## DOCUMENT PASSAGE
◆ ◆ ◆ ◆

Common Experience Payment
- The deadline for applying for the CEP was September 19, 2011. A number of applications for the CEP are still under review.
- For Statistics on CEP
- CEP applications were accepted until September 19, 2012 in cases of disability, undue hardship and exceptional circumstances, and needed to include a written reason for the delay.
- Once all Common Experience Payments have been made, if more than $40 million remains, the funds will be made available to CEP recipients who apply in the form of personal credits of up to $3,000 each for educational purposes. Any remaining funds will be divided between the National Indian Brotherhood Trust Fund (NIBTF) and the Inuvialuit Education Foundation (IEF) to support educational initiatives.
- If less than $40 million remains after all Common Experience Payments have been made, there will be no entitlement to personal credits, and the balance will be divided between the NIBTF and the IEF.
Independent Assessment Process
- Under the terms of the Settlement Agreement, the deadline for submitting Independent Assessment Process (IAP) applications was September 19, 2012.
- The Settlement Agreement states that IAP applications will not be accepted if they are submitted past this deadline.
- For statistics on IAP.
Truth and Reconciliation Commission
- Over the course of its five-year mandate, the TRC will provide former students and anyone affected by the Indian Residential School legacy with an opportunity to share their individual experiences in a safe and culturally appropriate manner. The TRC will also:
- Prepare a comprehensive historical record on the policies and operations of residential schools;
- Complete a publicly accessible report that will include recommendations to the Government of Canada concerning the Indian Residential School system and its legacy;
- Establish, to the extent that its budget allows, a research centre by the end of its mandate that will be a permanent resource for all Canadians;
- Host seven national events across Canada to promote awareness and public education about the Indian Residential School system and its impact;
- Support events designed by individual communities to meet their unique needs; and
- Support a $20 million Commemoration initiative to fund local, regional and national activities that honour, educate, remember, memorialize and/or pay tribute to former Indian Residential School students, their families and their communities;
- Under the Settlement Agreement, Canada has certain obligations vis à vis the TRC.
- To date, Canada has disclosed over 941,000 documents to the TRC. As per the Settlement Agreement, Canada is making accessible to the TRC all relevant documents related to Indian Residential Schools spanning over a century.
- To ensure high level participation at each of the TRC’s national events, the Minister of Aboriginal Affairs and Northern Development Canada (AANDC) and senior departmental officials participated in each event: Winnipeg, Manitoba in June 2010; Inuvik, Northwest Territories in June 2011; Halifax, Nova Scotia in October 2011; and, Saskatoon, Saskatchewan, in June 2012. The Governor General also attended the Winnipeg national event.

◆ ◆ ◆ ◆

## TASKS
**a)** Using the residential schools summary, explain why the AANDC Minister and senior departmental officials took part in each TRC national event.
**b)** According to the residential schools summary, in which cities did the AANDC Minister and senior departmental officials take part in a TRC national event? Name each one with its province or territory.

◆ ◆ ◆ ◆

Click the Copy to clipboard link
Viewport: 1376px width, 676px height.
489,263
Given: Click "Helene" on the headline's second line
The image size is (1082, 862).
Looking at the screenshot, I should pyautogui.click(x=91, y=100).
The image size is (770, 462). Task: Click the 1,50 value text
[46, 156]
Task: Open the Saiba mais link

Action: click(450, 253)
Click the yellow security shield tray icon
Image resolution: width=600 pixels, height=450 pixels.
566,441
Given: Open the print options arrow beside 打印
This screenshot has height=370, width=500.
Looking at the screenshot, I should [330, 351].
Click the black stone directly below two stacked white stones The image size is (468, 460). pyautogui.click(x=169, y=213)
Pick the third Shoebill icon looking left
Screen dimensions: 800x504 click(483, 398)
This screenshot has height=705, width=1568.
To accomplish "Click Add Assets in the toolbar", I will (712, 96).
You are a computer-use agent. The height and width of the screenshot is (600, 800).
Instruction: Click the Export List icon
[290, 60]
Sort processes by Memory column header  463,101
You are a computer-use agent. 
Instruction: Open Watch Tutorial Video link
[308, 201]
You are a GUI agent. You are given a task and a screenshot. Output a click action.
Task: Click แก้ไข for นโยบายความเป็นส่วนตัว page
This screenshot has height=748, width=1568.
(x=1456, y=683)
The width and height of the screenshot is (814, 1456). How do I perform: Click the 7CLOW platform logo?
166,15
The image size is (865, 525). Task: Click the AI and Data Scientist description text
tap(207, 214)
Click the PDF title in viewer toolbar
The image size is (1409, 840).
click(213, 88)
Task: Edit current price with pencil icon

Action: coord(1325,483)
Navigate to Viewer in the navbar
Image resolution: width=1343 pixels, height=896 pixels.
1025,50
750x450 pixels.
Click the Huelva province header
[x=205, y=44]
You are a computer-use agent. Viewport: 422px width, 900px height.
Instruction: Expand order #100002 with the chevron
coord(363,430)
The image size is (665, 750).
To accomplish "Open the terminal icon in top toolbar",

◆ ◆ ◆ ◆

## FULL ANSWERS
**a)** They took part to ensure high-level participation at each of the TRC's national events.

**b)**
- Winnipeg, Manitoba
- Inuvik, Northwest Territories
- Halifax, Nova Scotia
- Saskatoon, Saskatchewan